September 17, 2010
Frontline and Golden Ocean restructure newbuilding agreements at Chinese yard
Two John Fredriksen controlled companies, Frontline Ltd. and Golden Ocean Group, have restructured their newbuilding programs at China's Zhoushan Jinhaiwan Shipyard Co., Ltd.
In April and May 2008, Frontline ordered six VLCC newbuildings at Jinhaiwan. In May 2009, two of these newbuilding orders were cancelled and the installments paid-in were transferred to two of the retained newbuildings and the two remaining VLCC newbuildings orders were changed into options.
As a result of the re-structuring Frontline has agreed to maintain the two options and has ordered one additional VLCC newbuilding and is committed to take delivery of five 320,000 dwt VLCC newbuildings, with a total contract price of $525 million. The delivery dates for the vessels have been deferred by three months from the original contractual dates, with the first vessel to be delivered in January 2012 and the last in February 2013. Furthermore, payment terms of the previously ordered vessels have been improved
As of September 17, 2010, Frontline's newbuilding program comprises two Suezmax tankers and five VLCCs, which constitute a contractual cost of $650 million, and in addition two Suezmax newbuilding options. Installments of $162 million have been made on the newbuildings and the remaining installments to be paid amount to $488 million, with expected payments of approximately $64 million in 2010, $95 million in 2011, $185 million in 2012 and $144 million in 2013.

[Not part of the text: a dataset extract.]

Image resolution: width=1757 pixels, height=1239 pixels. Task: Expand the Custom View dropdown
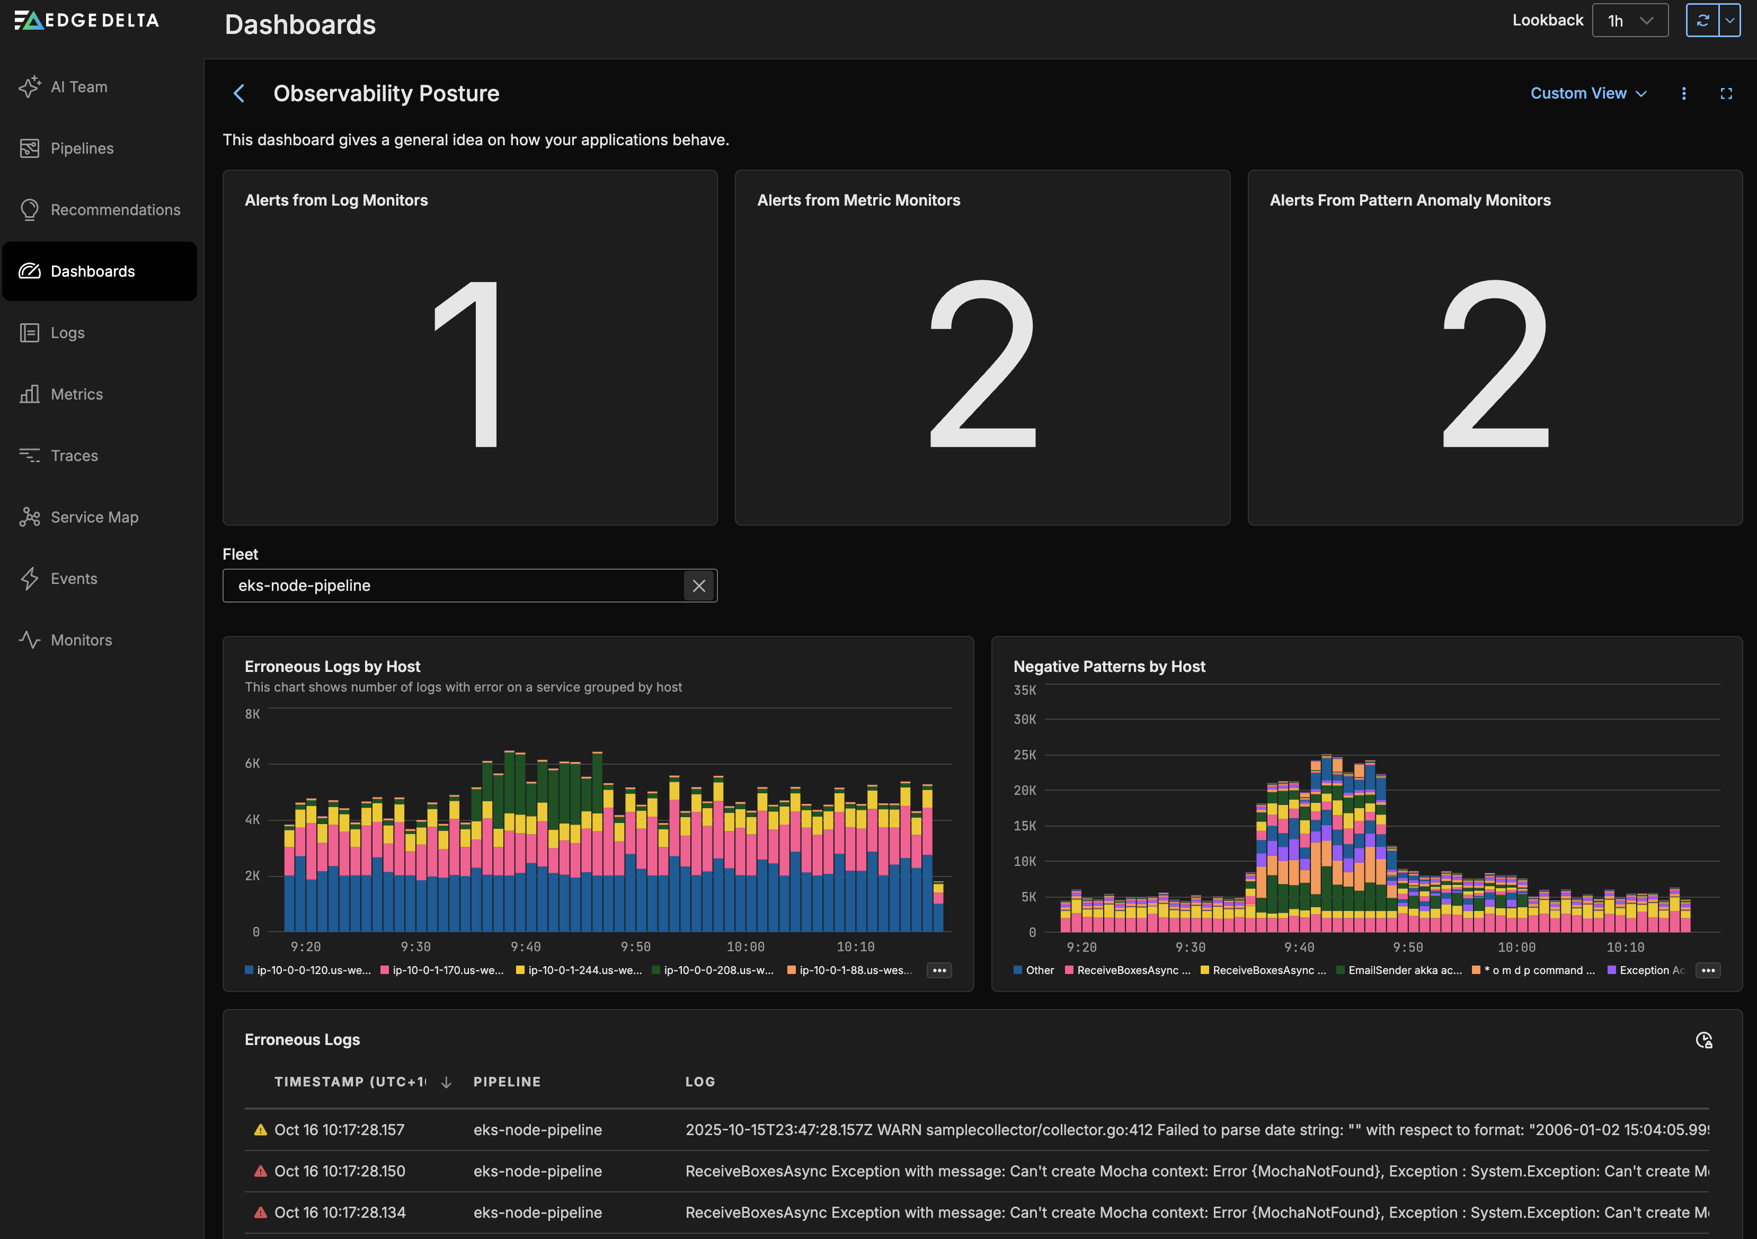pos(1588,93)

Frontline has not yet secured financing for these newbuildings. However, based on recently secured financing for Front Eminence and Front Endurance and indications from banks, it assumes 70 percent financing of market value for these newbuildings. The net required equity investment in the remaining installments is approximately $29 million. The equity investment is fully covered through the recent completion of a $225 million convertible bond offering.
Frontline says the agreement reached with the yard reduces the contract price on the VLCC newbuildings to competitive levels, lowers the total capital expenditures on the previously ordered vessels going forward, improves the payment terms and adds one VLCC to its newbuilding program at a competitive contract price. It says that "it has been of vital importance for the Board that the newbuilding orders can be executed and financed without impacting Frontline's dividend capacity."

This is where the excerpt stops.